Required action:
Exactly the lines below from the line with "You are a computer-use" through the line with "Open the Nutri Score Teaser image thumbnail" must make up the answer, both ends included and pictures left out.

Supplied entries:
- Opening Delimiter -

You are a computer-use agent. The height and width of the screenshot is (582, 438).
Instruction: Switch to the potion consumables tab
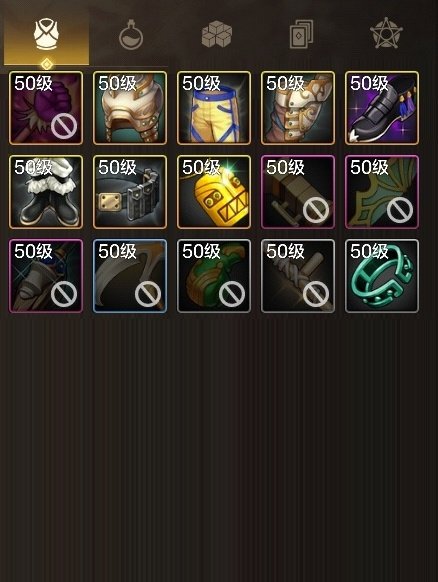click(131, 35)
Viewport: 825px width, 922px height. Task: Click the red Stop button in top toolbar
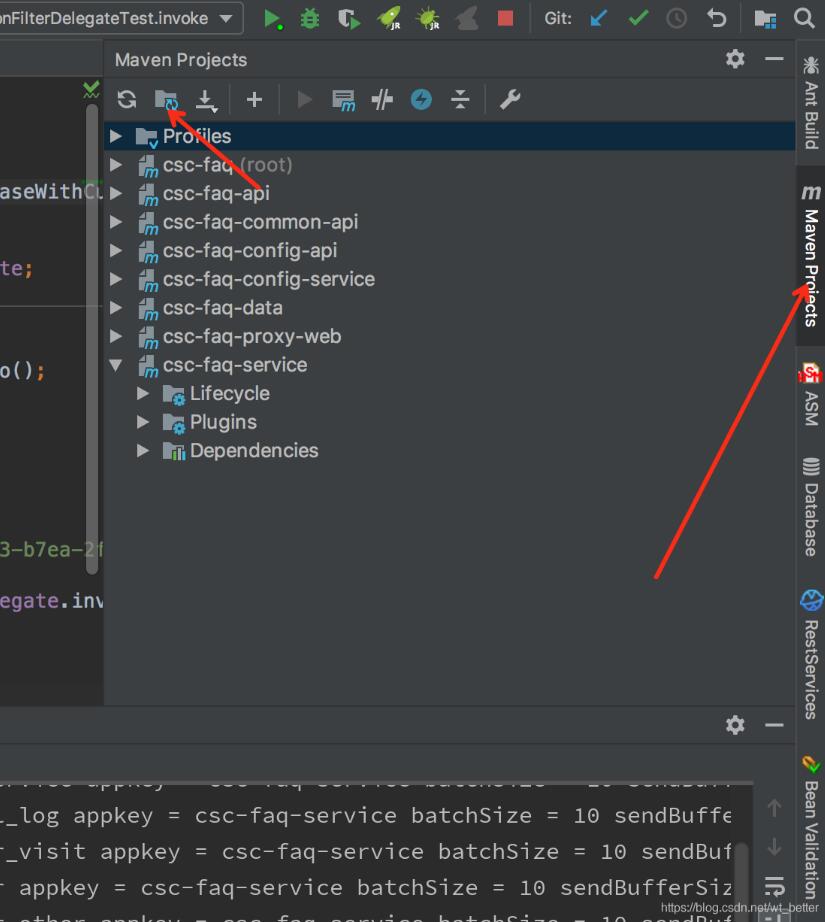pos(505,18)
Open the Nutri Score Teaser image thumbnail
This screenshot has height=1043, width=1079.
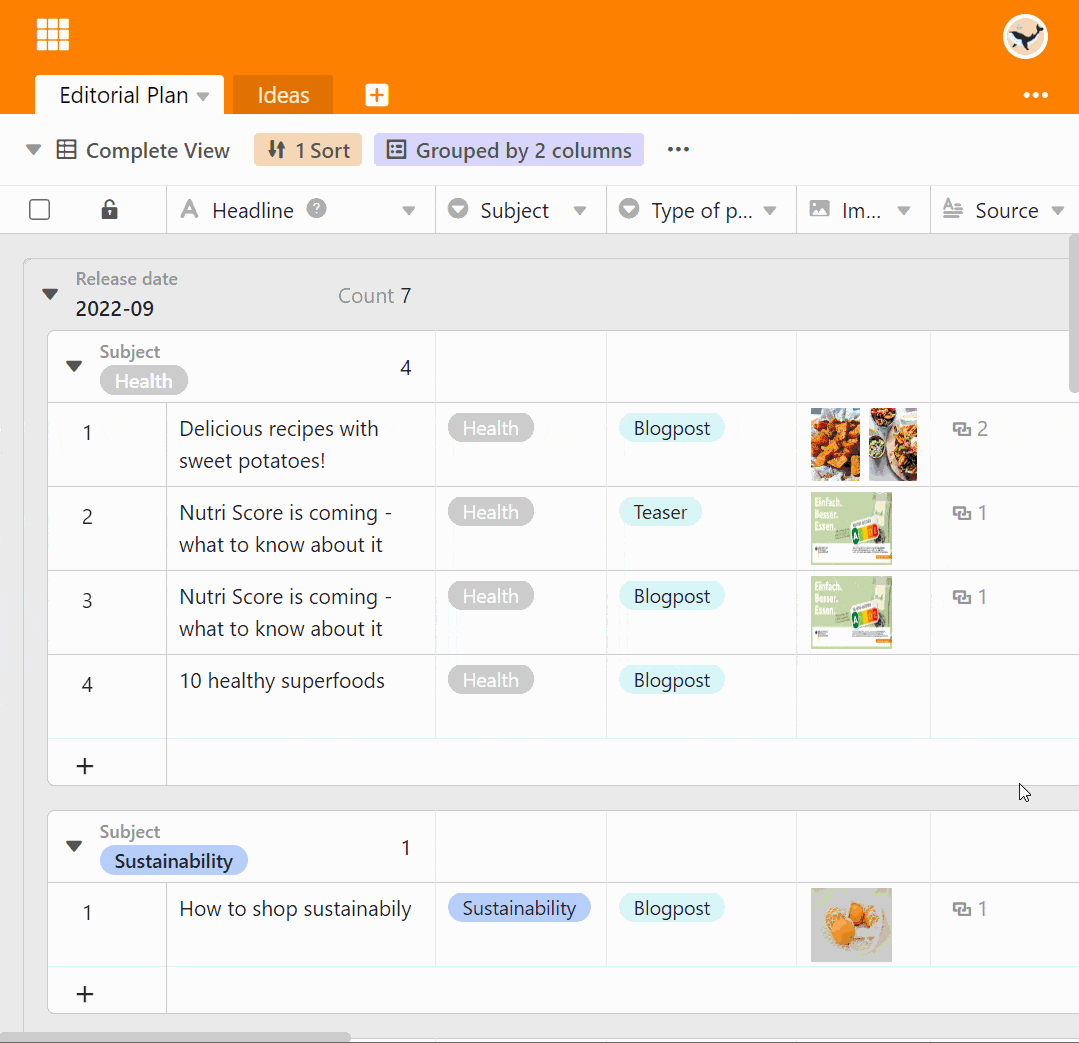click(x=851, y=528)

- Closing Delimiter -
- Opening Delimiter -

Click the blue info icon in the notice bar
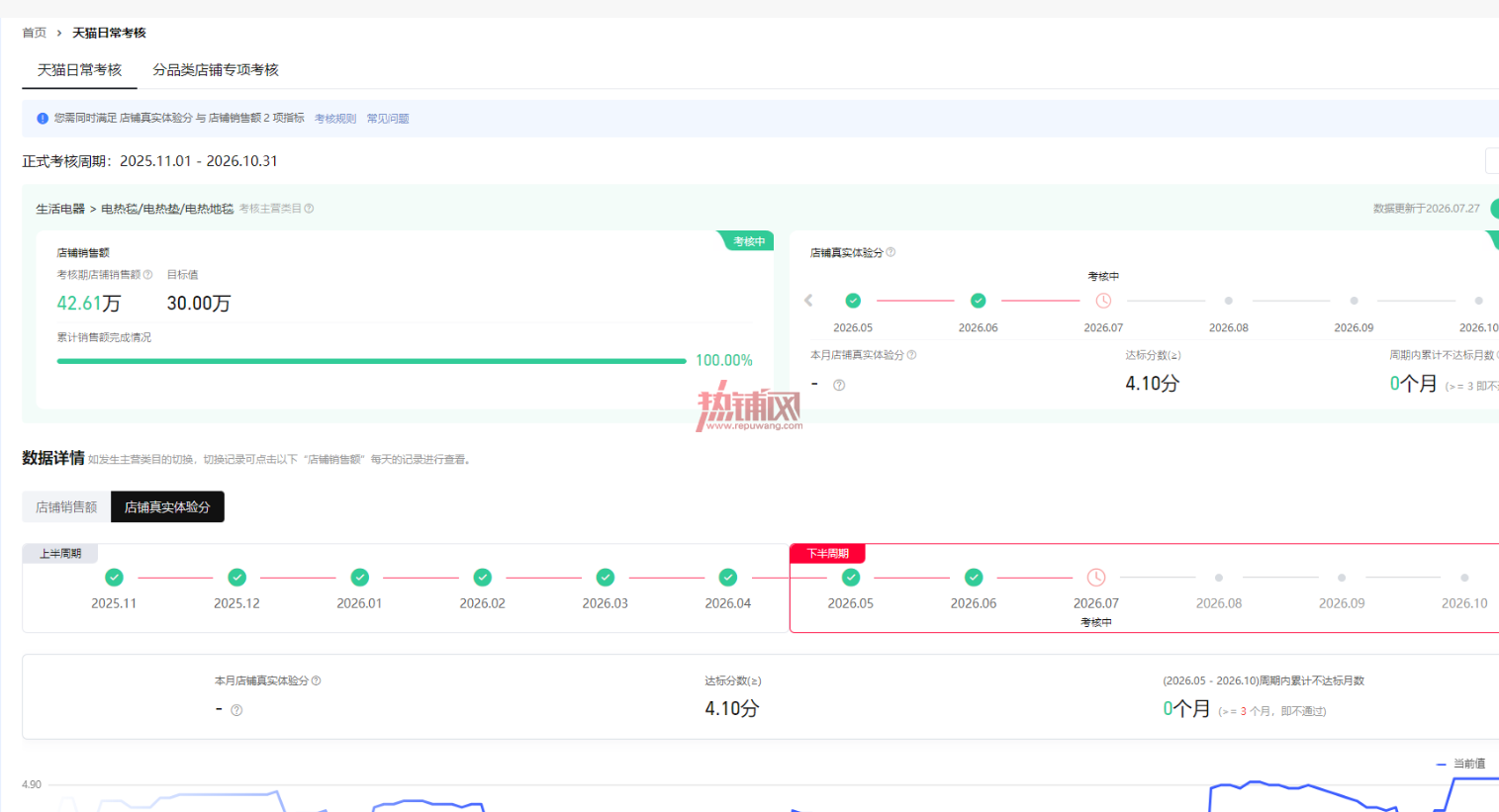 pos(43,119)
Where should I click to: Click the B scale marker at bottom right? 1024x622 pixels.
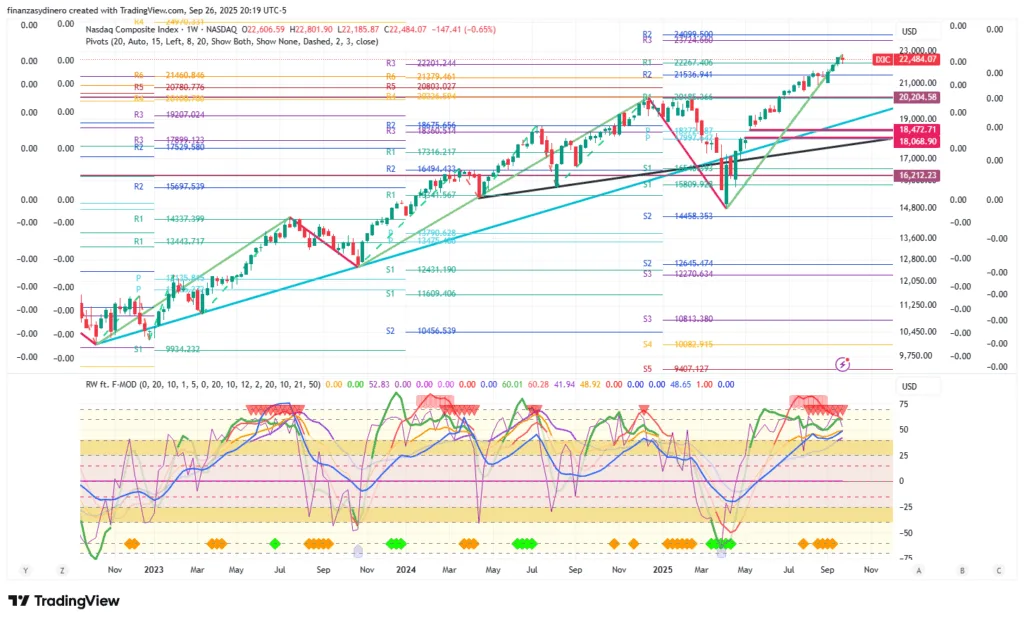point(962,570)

- Closing Delimiter -

Solution to this task:
You are a computer-use agent. The height and width of the screenshot is (582, 438).
Instruction: Switch to the potion consumables tab
click(131, 35)
Viewport: 825px width, 922px height. Task: Click the red Stop button in top toolbar
pos(505,18)
Open the Nutri Score Teaser image thumbnail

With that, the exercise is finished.